Man am I glad I don't have to work with Ruby anymore

TheRoque|1 month ago

How come nobody came up with an LSP that can perform this, all this time ?

federicotdn|1 month ago

I've developed a small tool[1] that has helped me for the same problem, but in Python. Basically just uses simple parsers to attempt to find a definition wherever is sensible.
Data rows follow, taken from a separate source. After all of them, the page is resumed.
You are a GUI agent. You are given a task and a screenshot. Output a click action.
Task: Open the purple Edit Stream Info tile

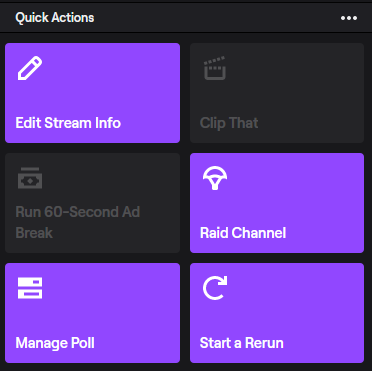click(92, 93)
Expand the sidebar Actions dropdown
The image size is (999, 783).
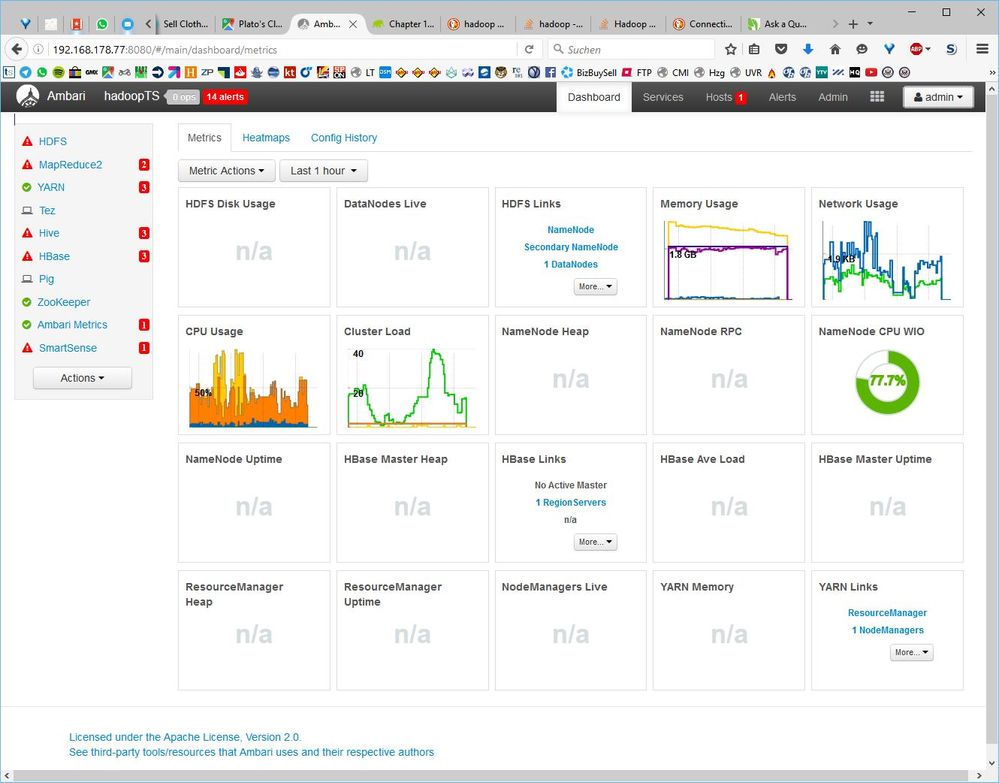tap(82, 378)
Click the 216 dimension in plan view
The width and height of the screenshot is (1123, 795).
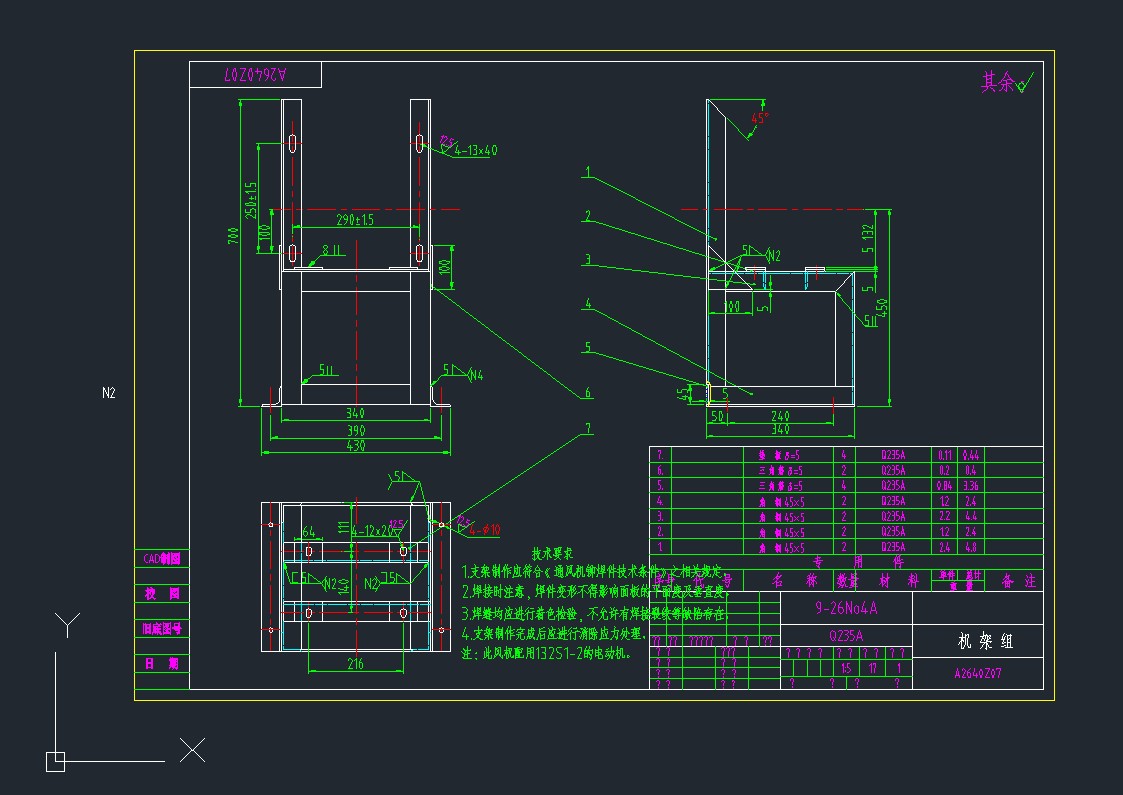[x=354, y=663]
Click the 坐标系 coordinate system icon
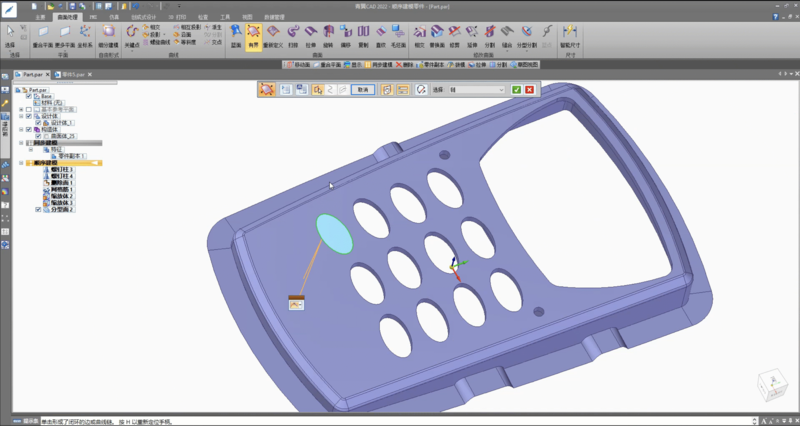The image size is (800, 426). [x=85, y=36]
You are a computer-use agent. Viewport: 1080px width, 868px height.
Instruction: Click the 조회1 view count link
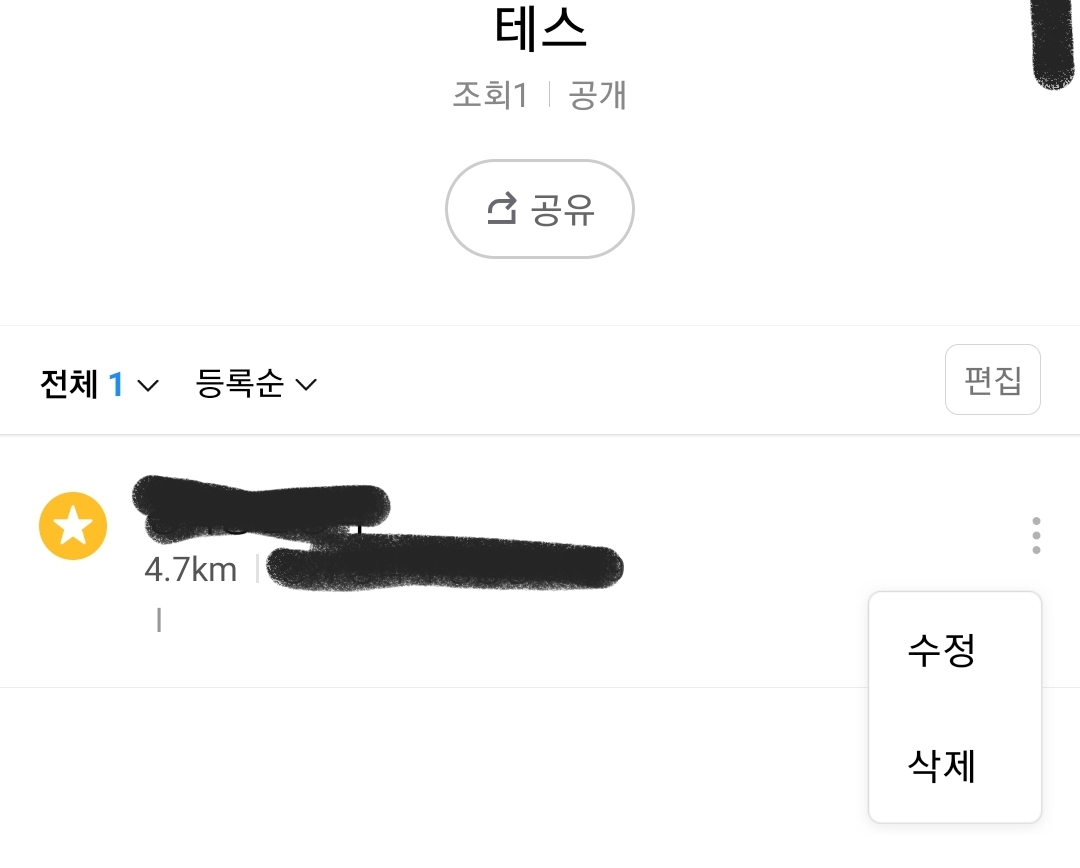point(491,96)
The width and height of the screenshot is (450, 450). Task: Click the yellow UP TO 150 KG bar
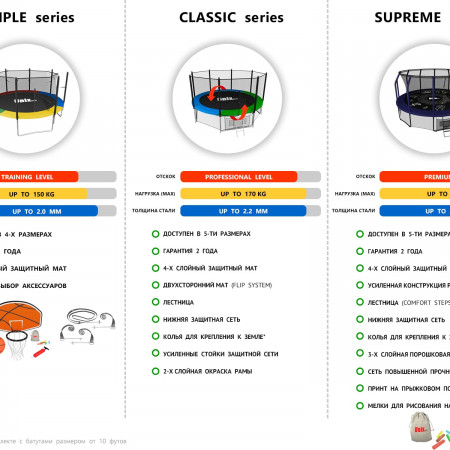click(x=44, y=194)
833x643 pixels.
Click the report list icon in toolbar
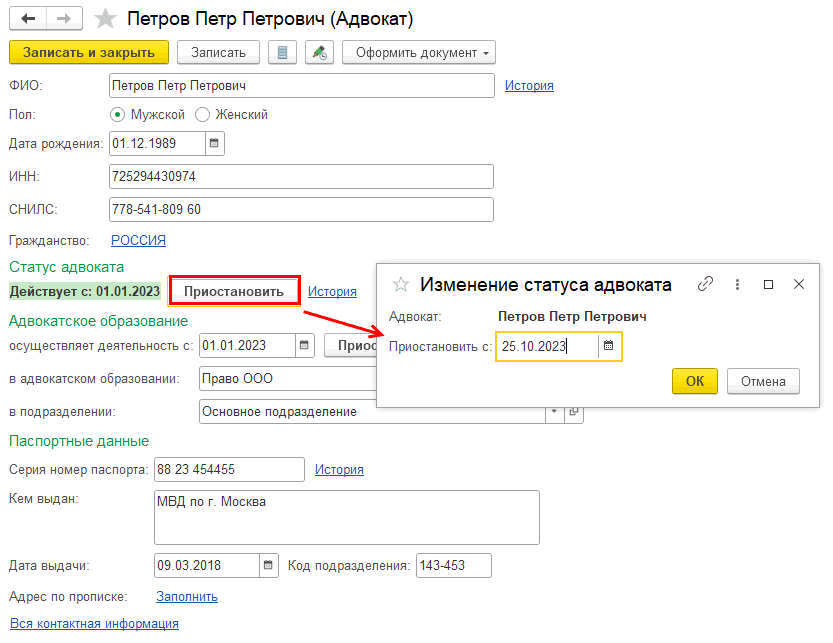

Adding a Ruby module should not be too difficult, but it would probably be trickier than Python to get some good enough results

[1] https://github.com/federicotdn/irk

IshKebab|1 month ago

Because it's an unsolvable problem without static type annotations and as far as I'm aware Ruby doesn't have a good solution for those yet (or if they do nobody uses it).

louiskottmann|1 month ago

First of all, ruby-lsp does a great job at this, and the recent Herb helps with frontend templates.

This is enough to navigate between controllers, models and libs, unless you're trying hard to be clever which you shouldn't.

Then, in Rails, things have a canonical place in the codebase, that is consistent between codebases.

This is in contrast to languages and frameworks where every codebase is setup differently, but the static typing helps find code wherever it's hidden without pain, and thus without need for cleanup and thoughtful design.

To each their own, I prefer power for me, and pain for whoever drifts from the convention.